[Stored data]

:::::

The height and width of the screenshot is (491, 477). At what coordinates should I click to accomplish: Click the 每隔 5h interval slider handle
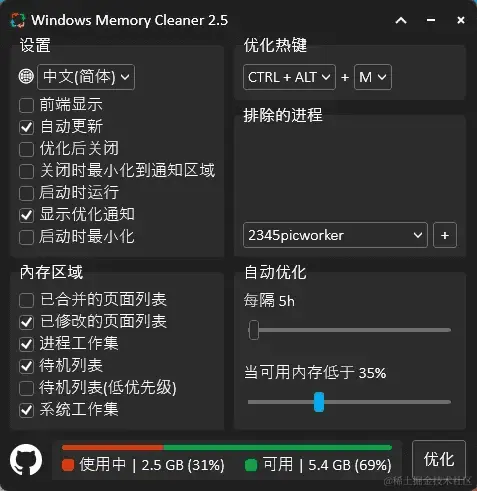coord(254,330)
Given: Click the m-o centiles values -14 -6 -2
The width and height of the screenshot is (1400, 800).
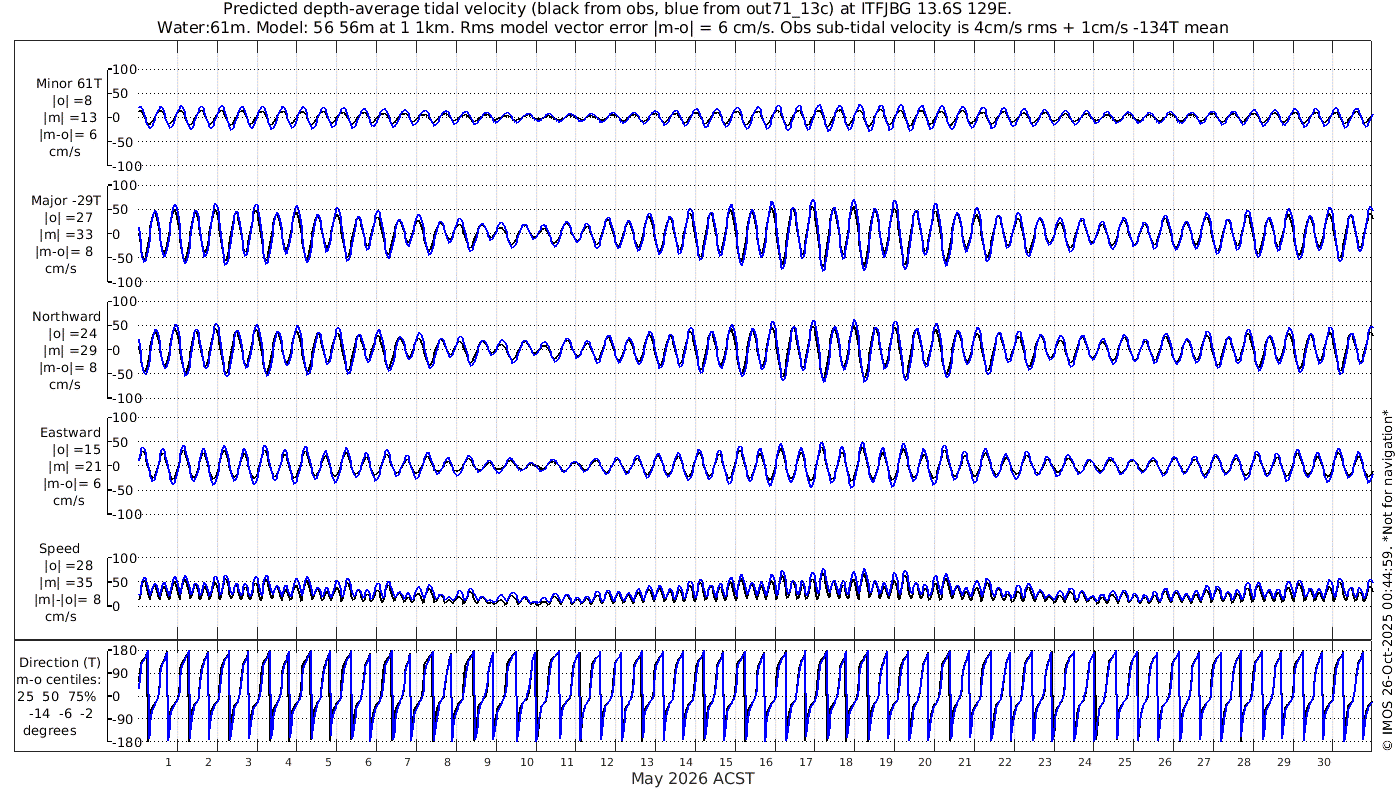Looking at the screenshot, I should point(62,714).
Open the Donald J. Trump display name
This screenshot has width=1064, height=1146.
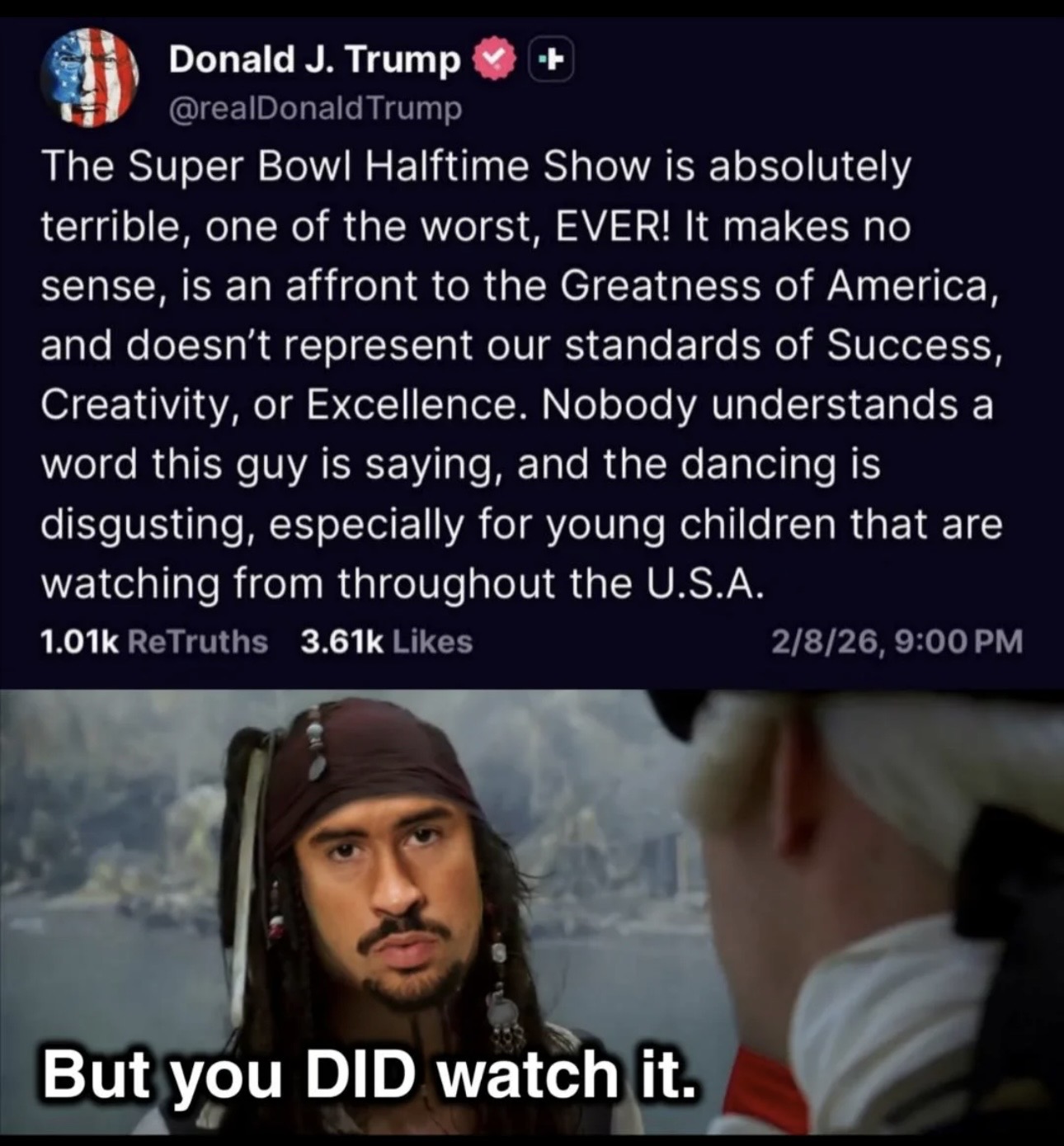tap(313, 59)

:::::

The problem: Could you repeat all of the data exactly, minus the pictures?

Written response:
The height and width of the screenshot is (491, 477). At what coordinates should I click to accomplish: Click the 每隔 5h interval slider handle
coord(254,330)
Given: Click the m-o centiles values -14 -6 -2
The width and height of the screenshot is (1400, 800).
Looking at the screenshot, I should point(62,714).
Open the Donald J. Trump display name
This screenshot has width=1064, height=1146.
tap(313, 59)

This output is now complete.